Daily Local News (West Chester, PA)

Korkmaz is starting to make a difference

- Jack McCaffery Columnist

PHILADELPH­IA >> Furkan Korkmaz didn’t know why it was happening, or for how long it would last. He didn’t know where he stood with the 76ers, of if he had a future at all. He didn’t know what he’d done wrong or what he should have done better.

All he knew, six weeks ago, was that the Sixers had a plan, and that he was not involved.

“I feel I didn’t get that real opportunit­y to show what I’ve got,” he said at the time. “I just want to play. I just want to get on the court.” It was a fair plea for any pro athlete who’d spent one season shuffling between the NBA and the minor leagues, then the early part of the next rarely playing at all. And it was a necessary wail for a talented forward whose contract option was not picked up for another season.

Successful internatio­nally, Korkmaz was a firstround 76ers pick in the 2016 draft. At 6-7, he could play multiple positions, and he had been recognized as a star-to-be in his native Turkey before the age of 15. Last summer, he dropped 40 points for the Sixers in a summer league game after a rookie year punctured by a broken foot. It was his time. Yet, the Sixers kept indicating otherwise. Naturally, they picked up the option year on Ben Simmons’ contract. Strangely, they did the same for Markelle Fultz. But when the deadline came and went, Korkmaz still had not been offered the extension, or much of an explanatio­n why.

“I will try to see what my options are,” he would say. “If I am not getting minutes here, I just want to look for other options. I don’t know what the other options are at this point.”

If they were any, they were limited. One would be to play the season out and become a free agent. The other? That was the one that impressed Brett Brown.

“He didn’t,” the Sixers’ coach said, “roll over.”

Things change quickly in the NBA, where injuries mount, trades happen and opportunit­ies can bubble and be maximized. So it has been for Korkmaz who, for all of those reasons, found himself Wednesday in the starting lineup for a game against the Brooklyn Nets. With Jimmy Butler scratched with a groin injury and Fultz out of sight, an opportunit­y had opened. Brown considered plugging Butler’s spot with Landry Shamet, but preferred to keep his rookie shooter in a comfortabl­e rotation. So there was Korkmaz, once so lost in the mix that the Sixers barely cared if he’d stay or go, trusted to fill in for a four-time All-Star.
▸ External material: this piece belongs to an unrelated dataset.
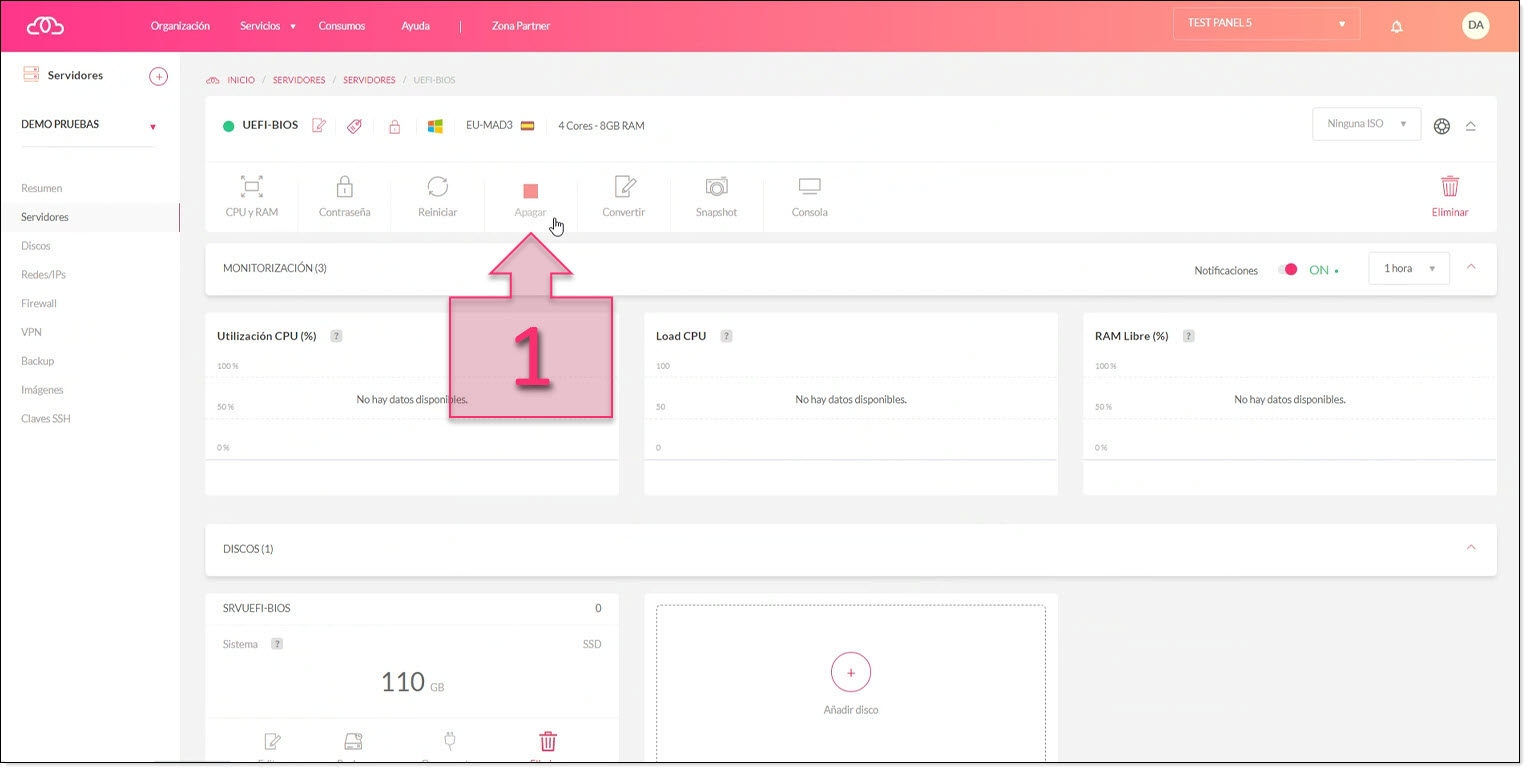Open the notifications bell icon

(x=1397, y=26)
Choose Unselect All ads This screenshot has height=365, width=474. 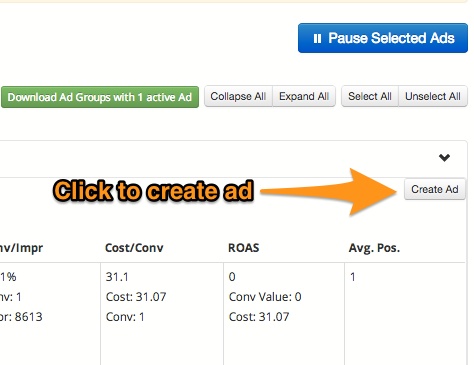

And why not? Didn’t he provide a career-high 18 points, seven rebounds, an assist and a steal in 25 minutes of a victory Monday over Detroit? And isn’t that why the Sixers drafted him, to make a difference, not just to fill out a roster?

“Things are changing very quickly here,” Korkmaz said. “After the trade (for Butler), I started to find more opportunit­ies here. I have been talking to the coaching staff and telling them I would be ready at any time. And I was ready.”
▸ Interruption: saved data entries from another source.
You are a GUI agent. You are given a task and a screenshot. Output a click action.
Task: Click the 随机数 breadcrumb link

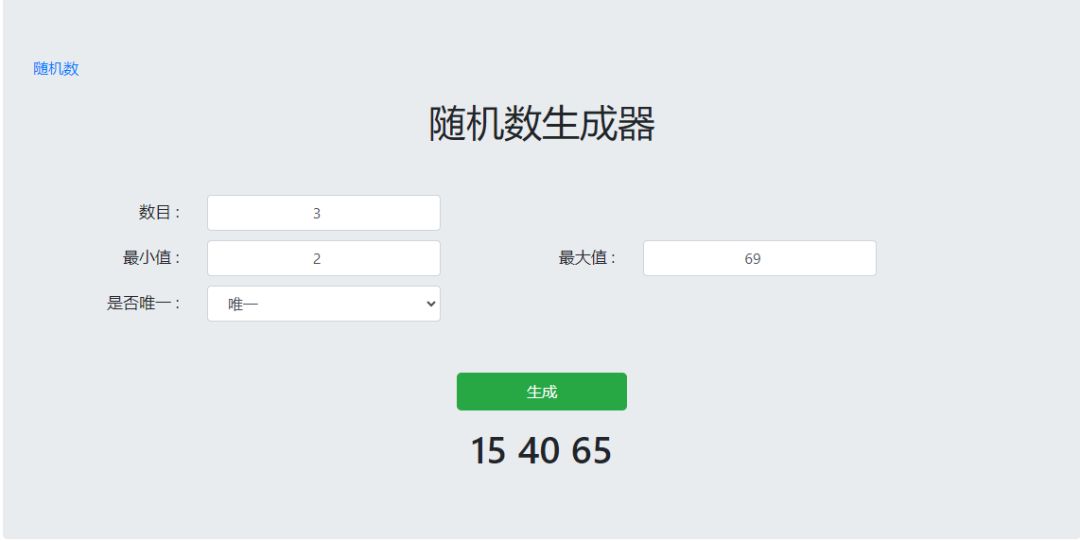tap(56, 69)
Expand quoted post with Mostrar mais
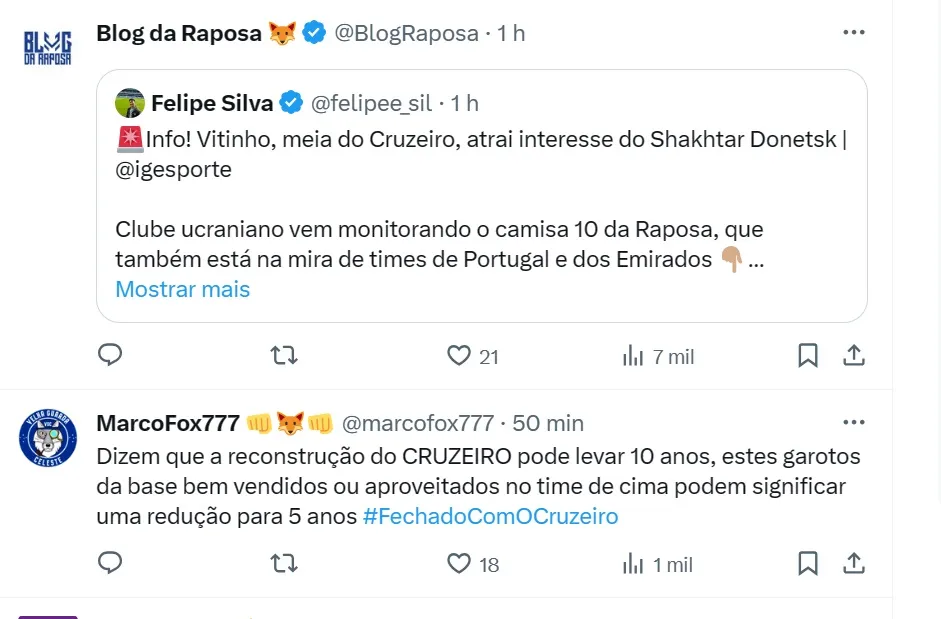This screenshot has height=619, width=941. click(183, 289)
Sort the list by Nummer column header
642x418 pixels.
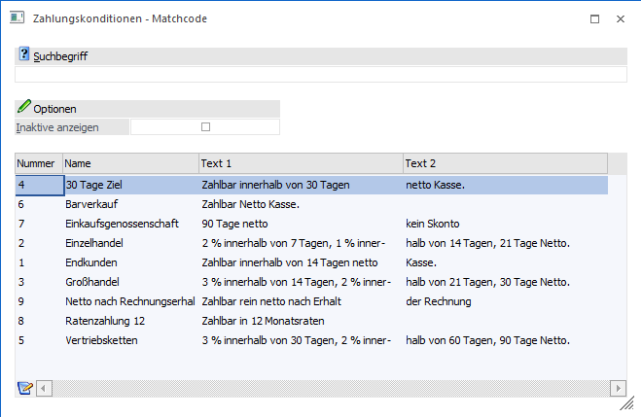click(x=38, y=163)
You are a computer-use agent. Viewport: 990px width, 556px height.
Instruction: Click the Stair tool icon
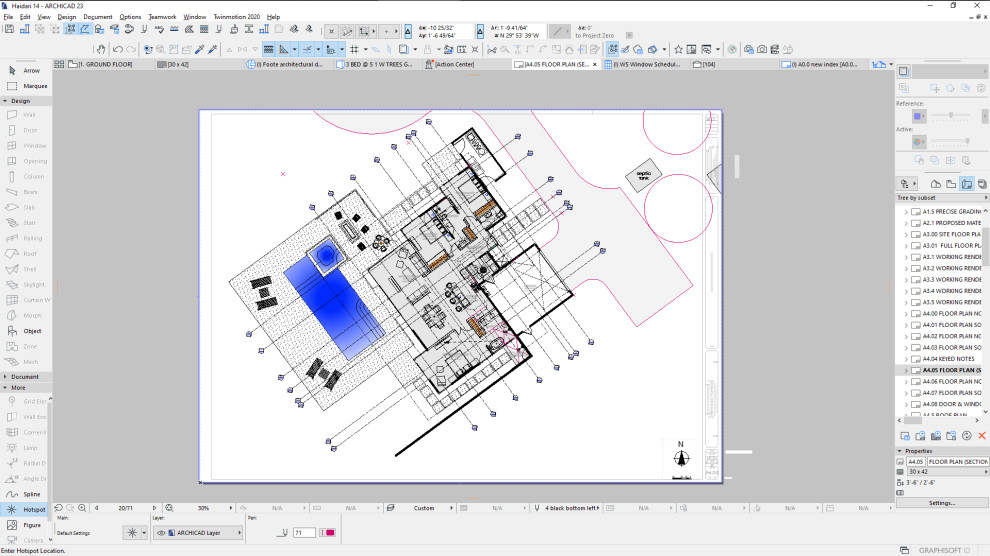tap(12, 223)
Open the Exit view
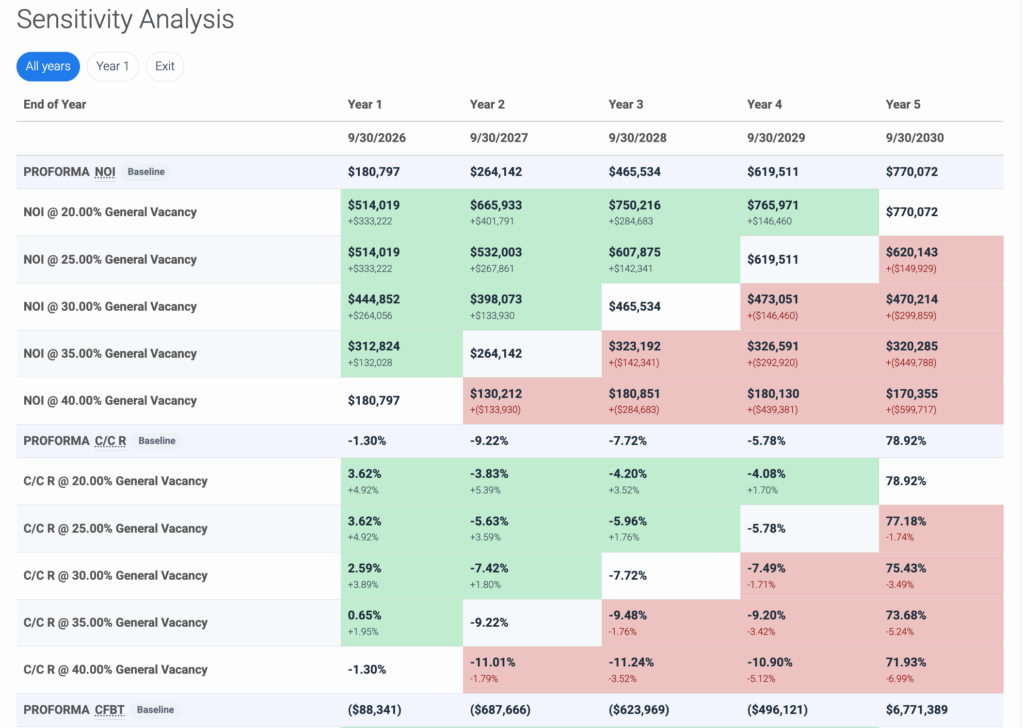The height and width of the screenshot is (728, 1024). point(164,66)
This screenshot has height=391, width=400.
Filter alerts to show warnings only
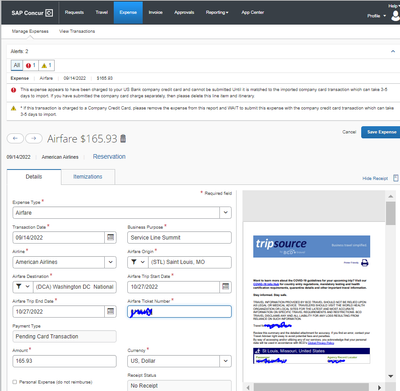pos(46,65)
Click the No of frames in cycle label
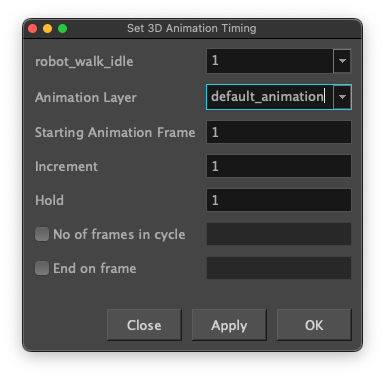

The Sixers could have locked Korkmaz down for just over $2 million for next season. When they passed on that, they took a risk. If Korkmaz continued to improve, earn more playing time, help win games and show why he was a consistent awardwinne­r at every level of internatio­nal youth play, he could become an intriguing free agent. The Sixers, though, would be able to pay him no more than that $2 million, while others could grab him for slightly more.

That makes Korkmaz something of an odd organizati­onal fit. The Sixers need him to provide shooting in a long, long season. But if they wish to maximize his value, they might have to move him before the Feb. 7 trade deadline.

“Things are changing really quickly here,” Korkmaz said. “Right now, and for the rest of the season, for the organizati­on, for the coaching staff, I cannot make any comment about it. I just have to keep working and being profession­al. And when that opportunit­y comes, I just have to show that I can play.”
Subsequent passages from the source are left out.